Of course, that doesn't necessarily delete that information if it's stored / archived someplace else.
In my eyes, that's the same as taking down a post on an internet message board and leaving the copy at archive.org untouched. Wink


That's basically what I understood from your paper in the first place.
And that brings me back to my question "what is it good for?".
I somehow fail to see any "real" use for it.
Quote
what is it good for?
With our redactable blockchain protocol, the chain and its users have the means to be free from storing and broadcasting potentially harmful data bytes that get onto the chain. In a way the chain through consensus can cleanse itself off of these harmful content.
That only makes sense based on the assumption that there is something as "harmful content" in the first place.
For the Bitcoin blockchain, this has been claimed in the past (concerning child pornography etc.) but never held up to scrutiny.
Claims of legally problematic "publication" of illegal content fail at the definition of "publication" in the legal sense.
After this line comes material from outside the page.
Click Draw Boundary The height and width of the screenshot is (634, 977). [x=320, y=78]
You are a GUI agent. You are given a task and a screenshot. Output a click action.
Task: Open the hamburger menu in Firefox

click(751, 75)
Whether there's harmful content in the form of e.g. "malicious code", on the other hand, is something that should be tackled in the client software.


All in all, your proposal is an interesting concept, no doubt there.
I just wish there were some application I could think of that I would find to be really useful.
But maybe there is or will be. There's smarter people out there than me. Wink

Yeah, well... I'm gonna go build my own blockchain, with blackjack and hookers. In fact, forget the blockchain!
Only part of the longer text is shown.